Towards a next generation ofscientific c omputing in the Cloud

More than ever, designing new types of highly scalable data intensive computing is needed to qualify the new generation of scientific computing and analytics effectively perform complex tasks on massive amounts of data such as clustering, matrix computation, data mining, information extraction ... etc. MapReduce, put forward by Google, is a well-known model for programming commodity computer clusters to perform largescale data processing in a single pass. Hadoop is the most popular open-source implementation of the MapReduce model which provides a simple abstraction for large-scale distributed algorithm; it has become a popular distributed computing and data analysis paradigm in recent years.
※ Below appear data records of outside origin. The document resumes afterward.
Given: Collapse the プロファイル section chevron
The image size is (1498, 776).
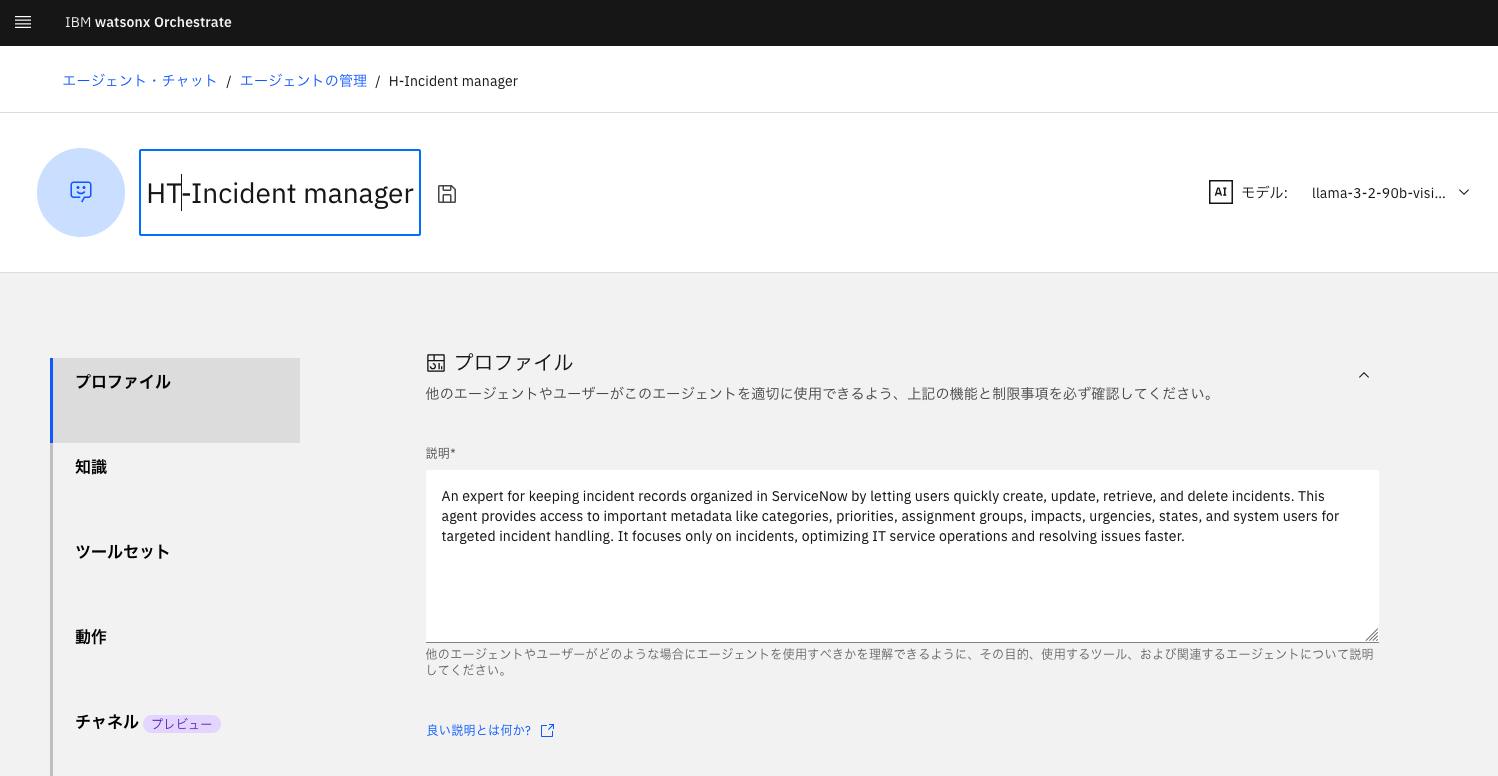Looking at the screenshot, I should 1364,375.
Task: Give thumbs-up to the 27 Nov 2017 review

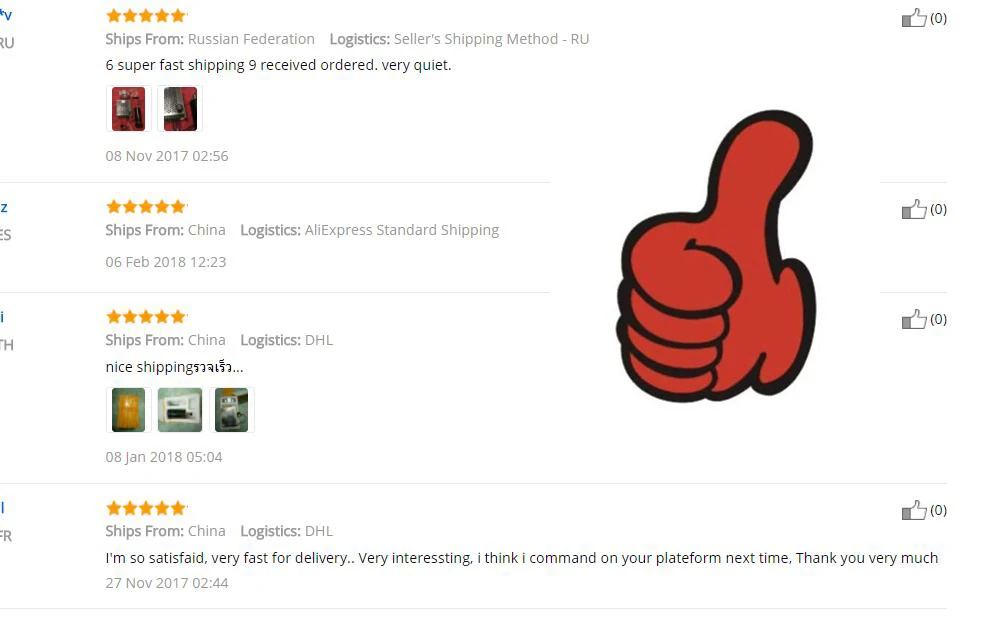Action: click(x=913, y=510)
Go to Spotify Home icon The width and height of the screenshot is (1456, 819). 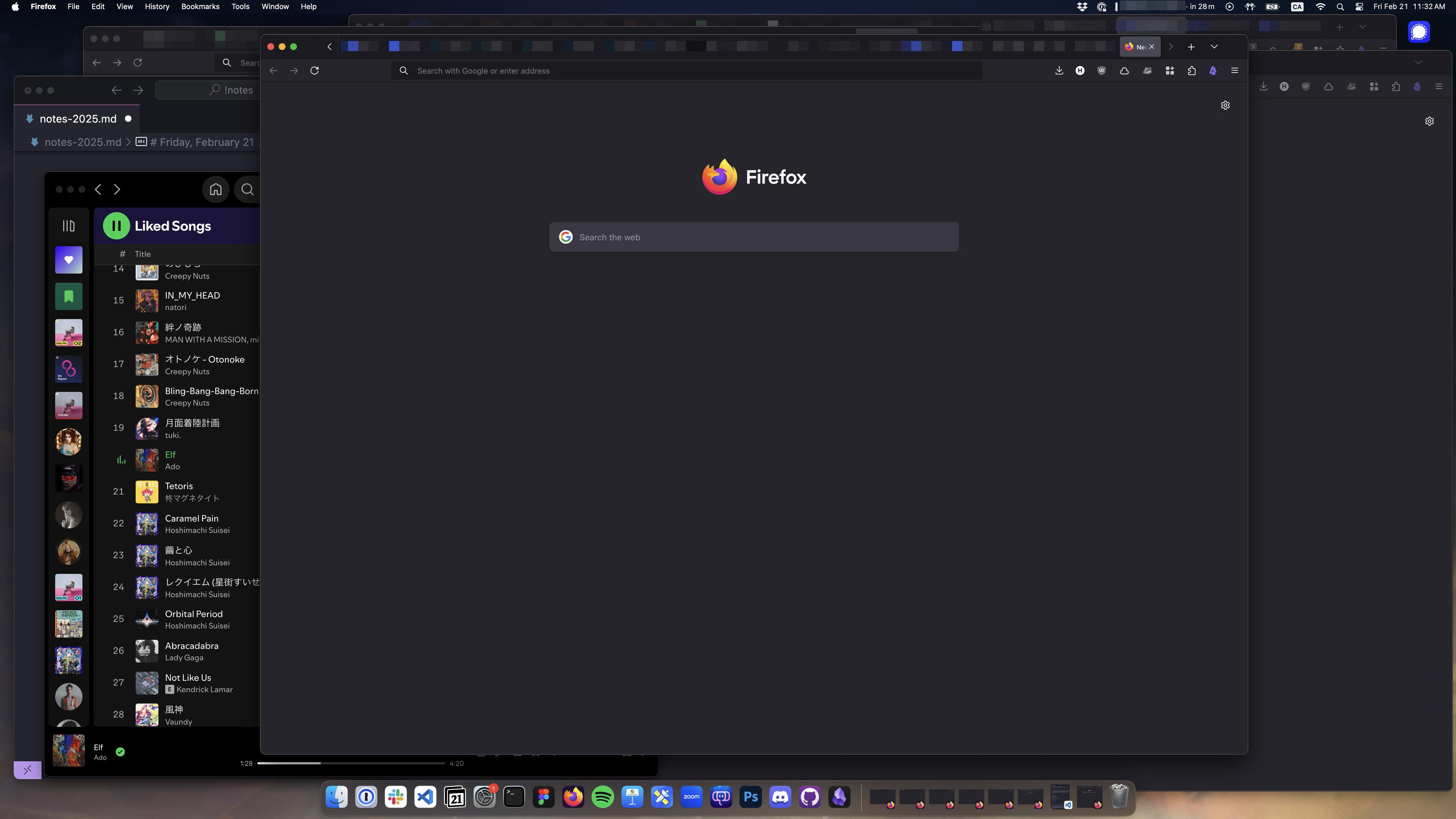(x=215, y=189)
While, Hadoop MapReduce suits well for embarrassingly parallel problems, it suffers significant troubles when dealing with iterative algorithms; as a consequence, many alternative frameworks that support this class of algorithms were created. In this paper, we propose architecture for such configuration implemented in an SPC (Scientific Private Cloud) prototype, using the Hadoop 2.0 next generation platform to allow the use of alternative programming frameworks respecting a hybrid approach, while retaining the scalability and fault tolerance of Hadoop MapReduce. By adapting scientific problems to execute them in our Scientific Cloud, experiments conducted show the effectiveness of the proposed model and its impact on the ease of frameworks handling.